Nothing but the lines below from the one holding "Given: Click the" up to and including the one holding "You are a computer-use" should be copied, exactly and without pictures.

Data in this exercise:
>>>

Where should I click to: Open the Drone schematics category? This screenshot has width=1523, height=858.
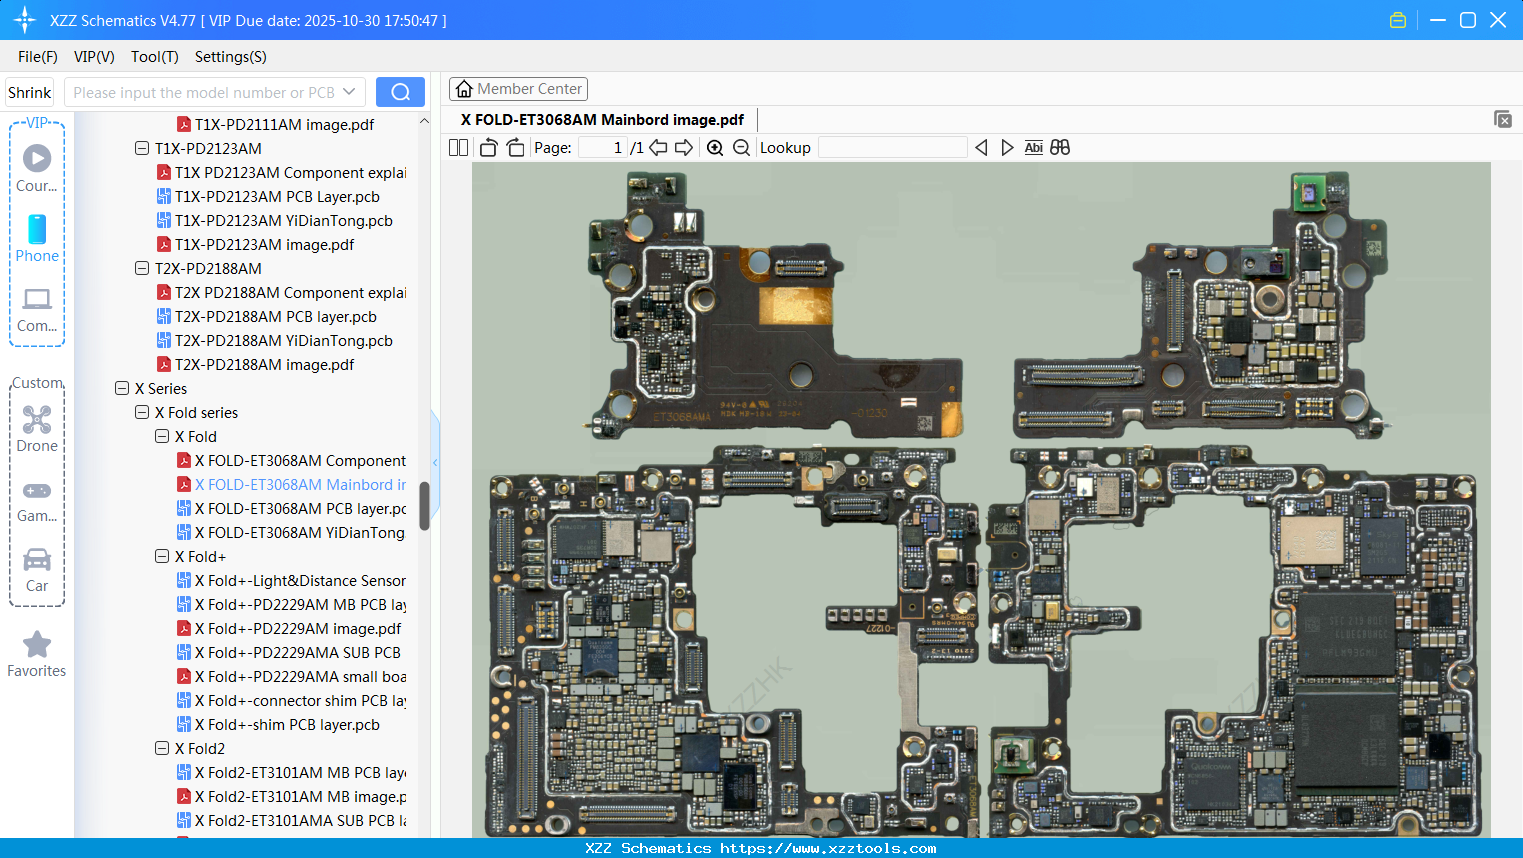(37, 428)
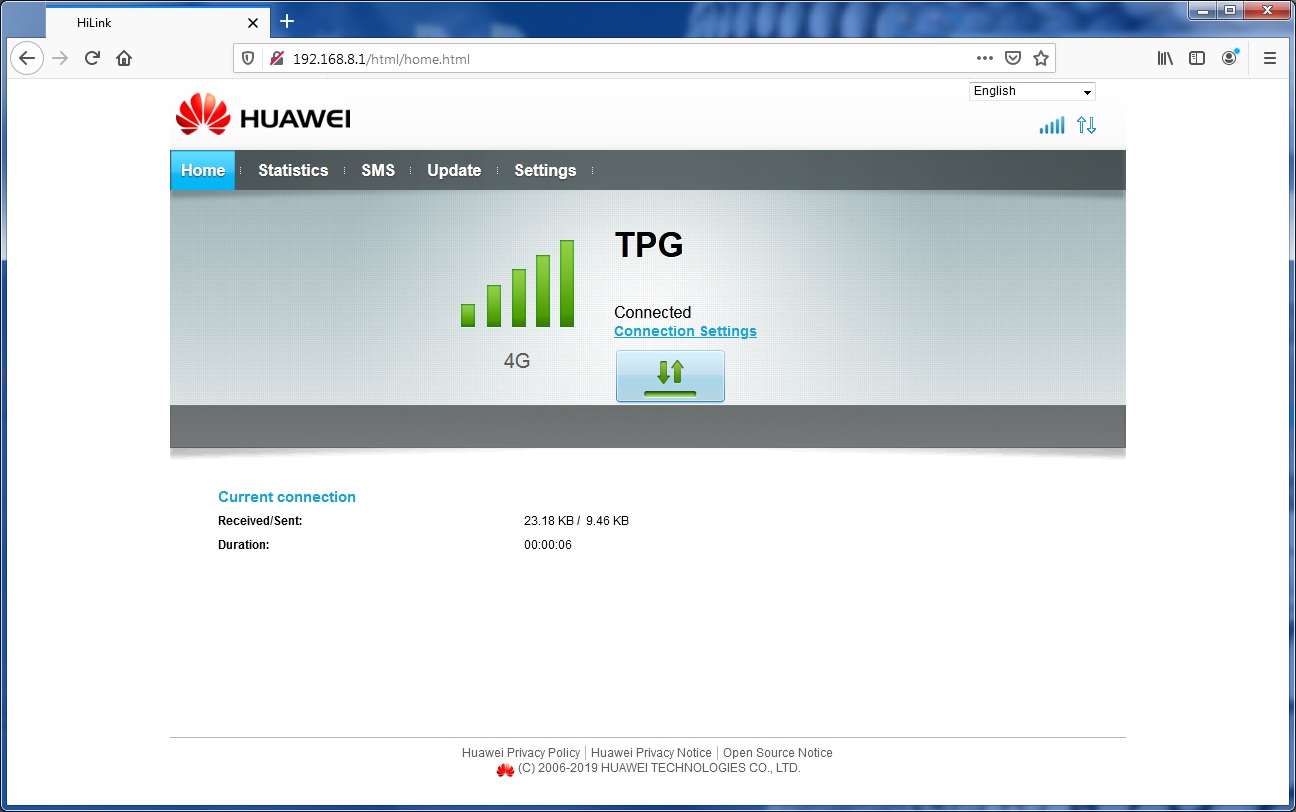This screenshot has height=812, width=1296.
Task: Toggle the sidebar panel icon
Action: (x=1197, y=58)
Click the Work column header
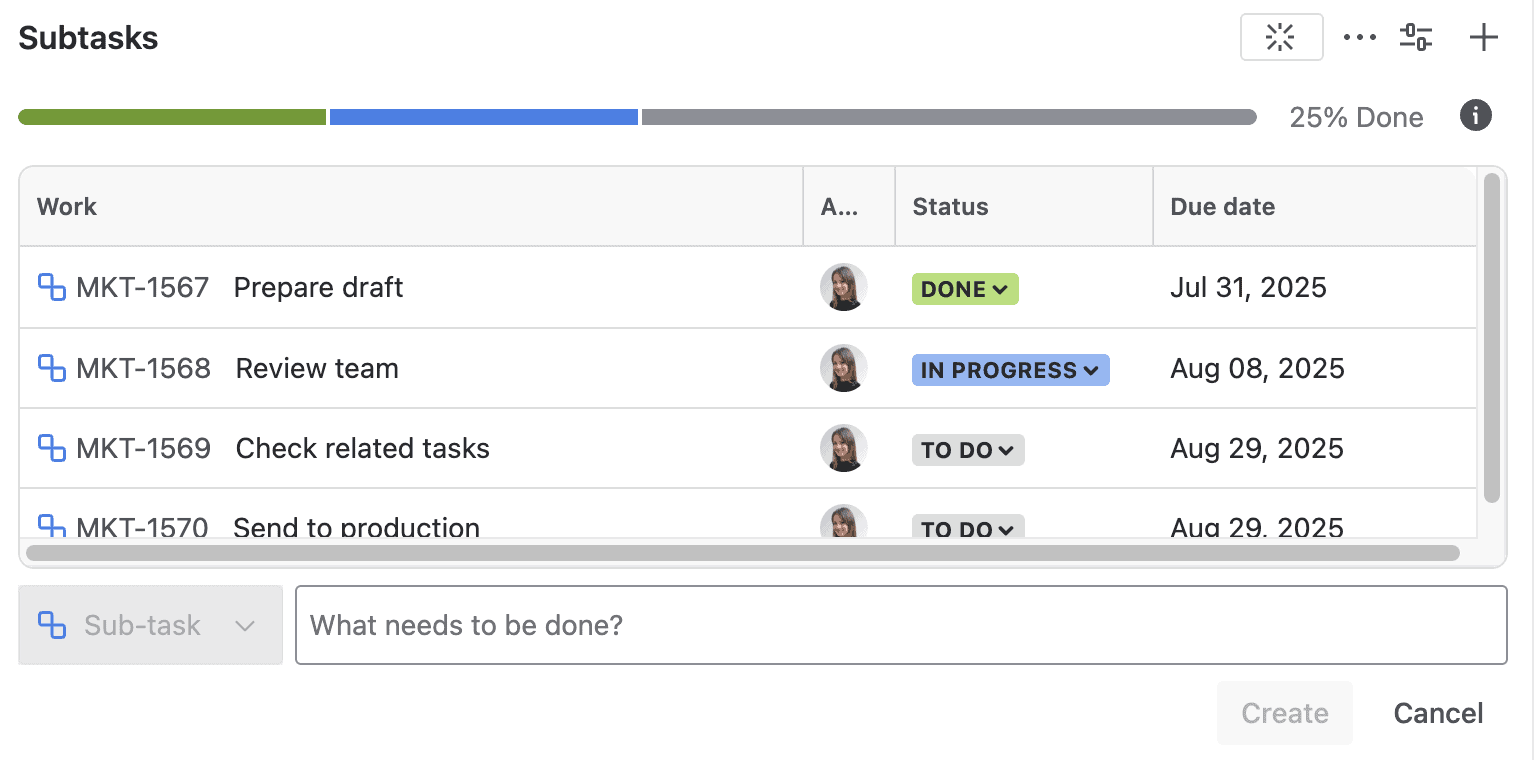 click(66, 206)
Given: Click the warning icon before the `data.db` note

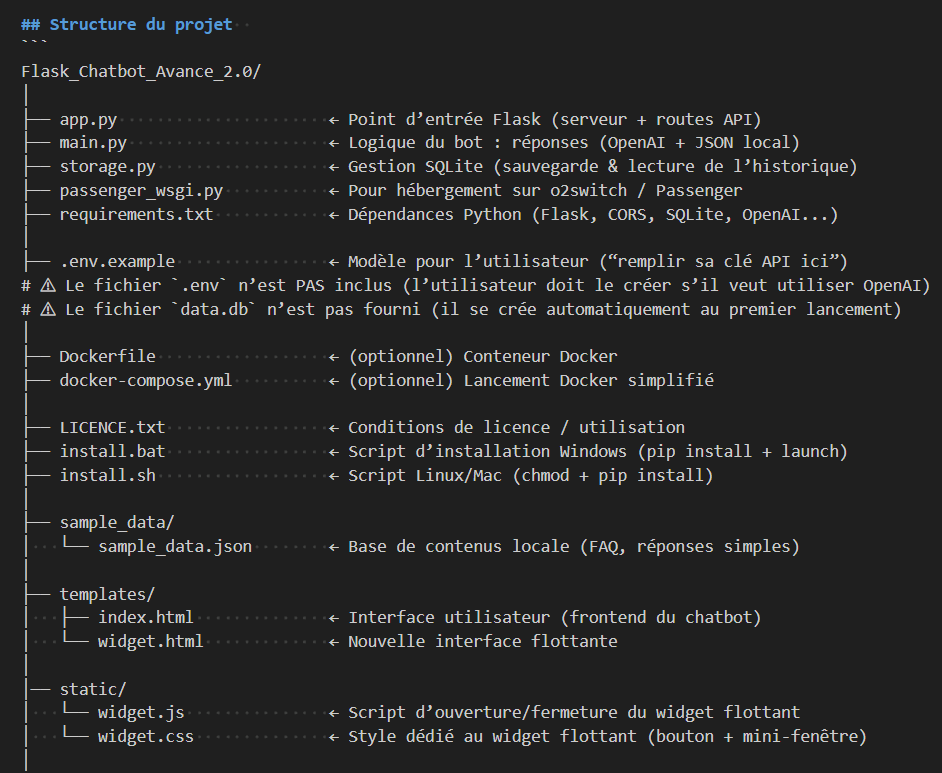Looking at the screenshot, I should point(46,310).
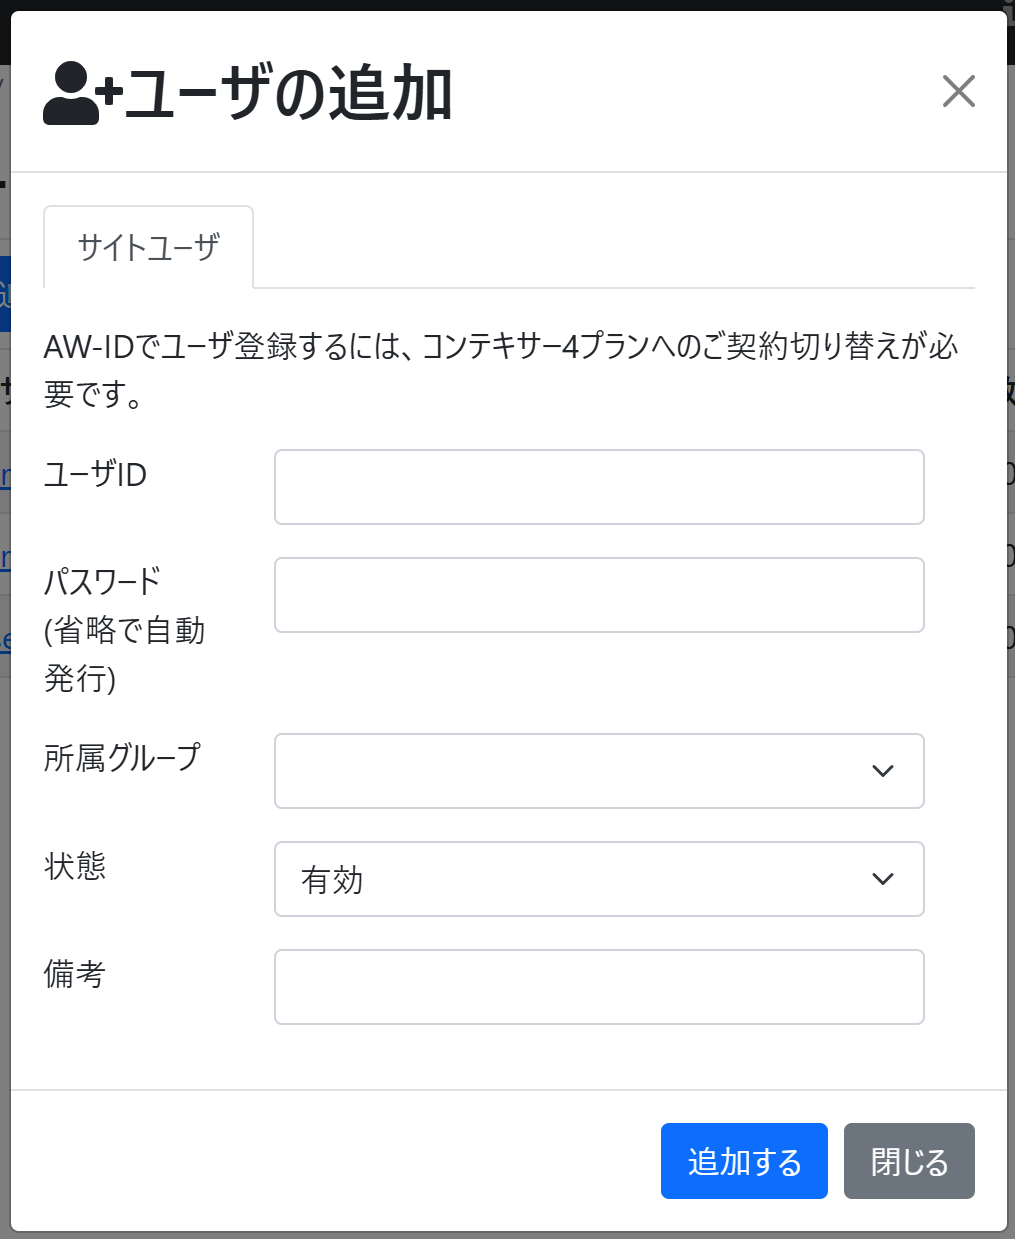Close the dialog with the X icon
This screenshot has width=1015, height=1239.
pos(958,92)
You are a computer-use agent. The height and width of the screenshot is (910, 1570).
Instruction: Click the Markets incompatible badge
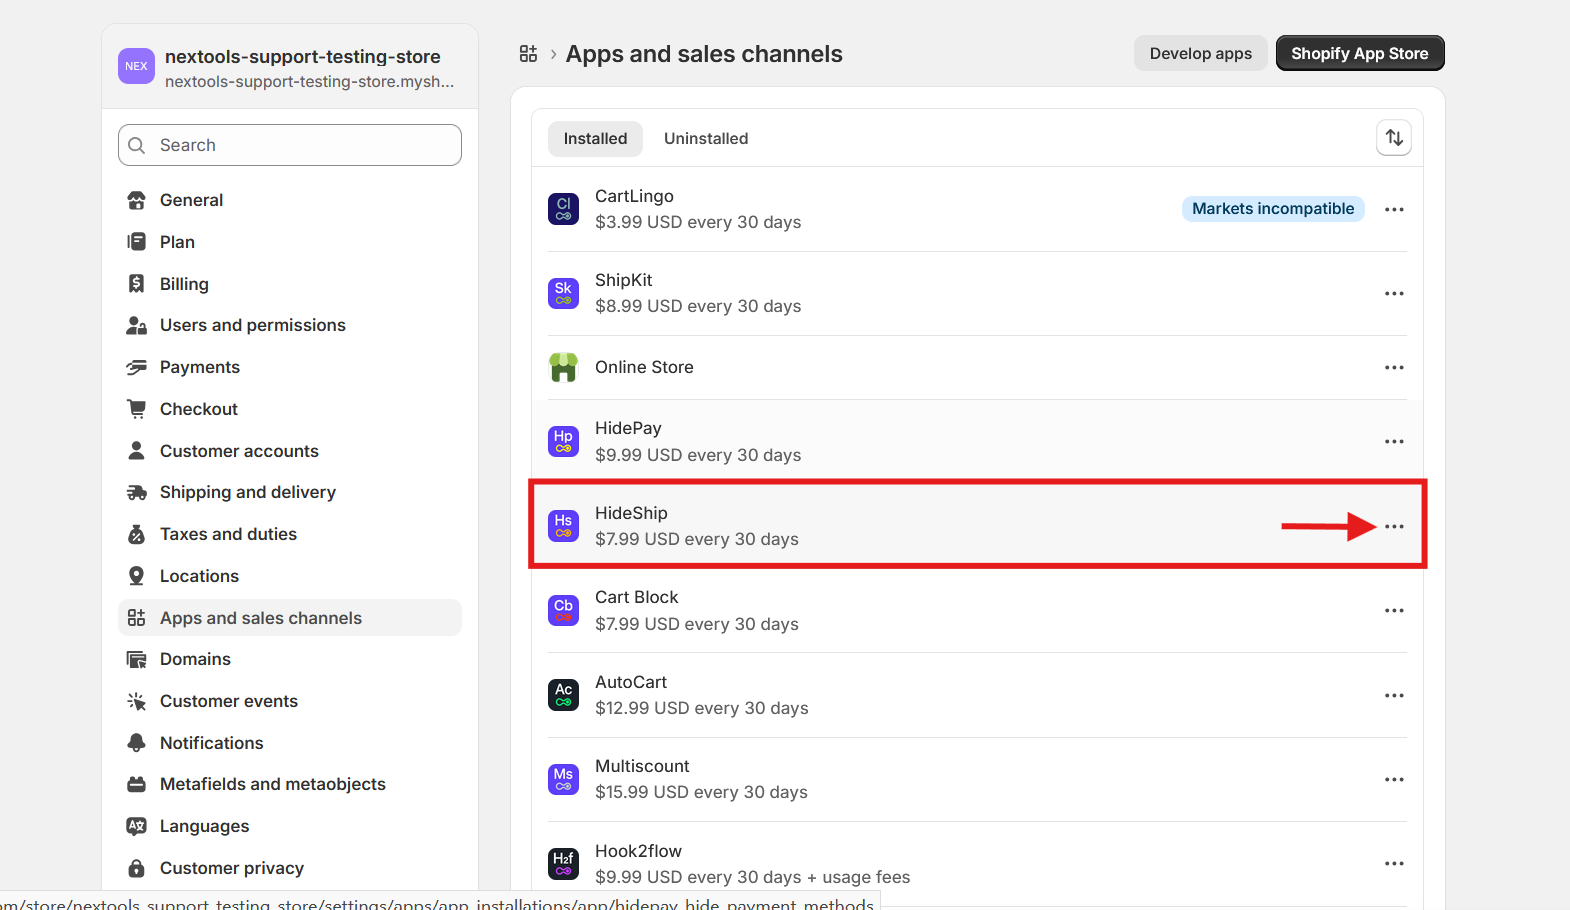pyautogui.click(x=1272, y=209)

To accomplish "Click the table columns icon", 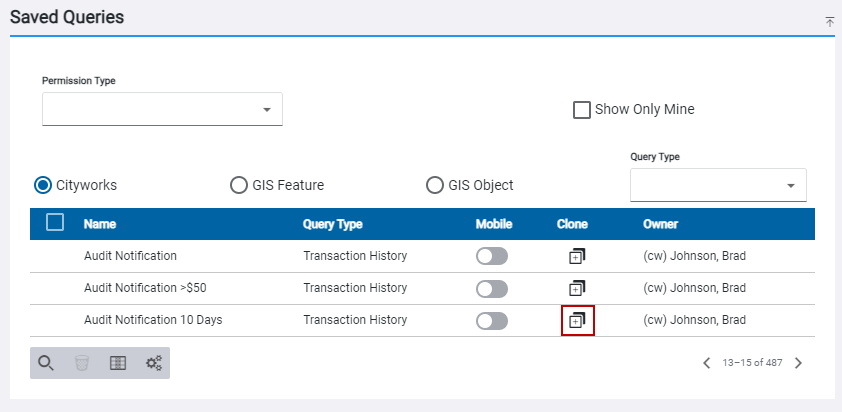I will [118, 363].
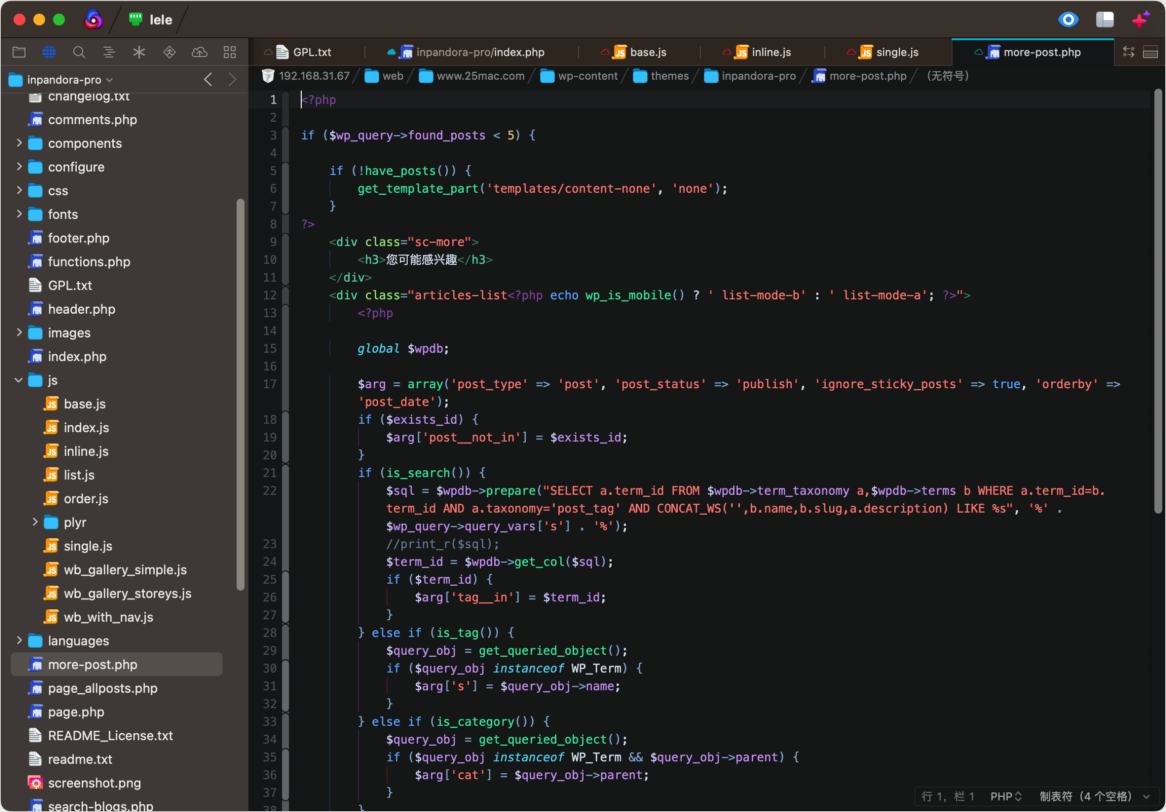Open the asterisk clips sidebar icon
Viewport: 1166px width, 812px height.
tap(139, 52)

<<<

Output:
Given: Click the warning icon before the `data.db` note

Looking at the screenshot, I should point(46,310).
Close the dialog with the X icon
This screenshot has width=1015, height=1239.
pos(958,92)
You are a computer-use agent. The height and width of the screenshot is (910, 1570).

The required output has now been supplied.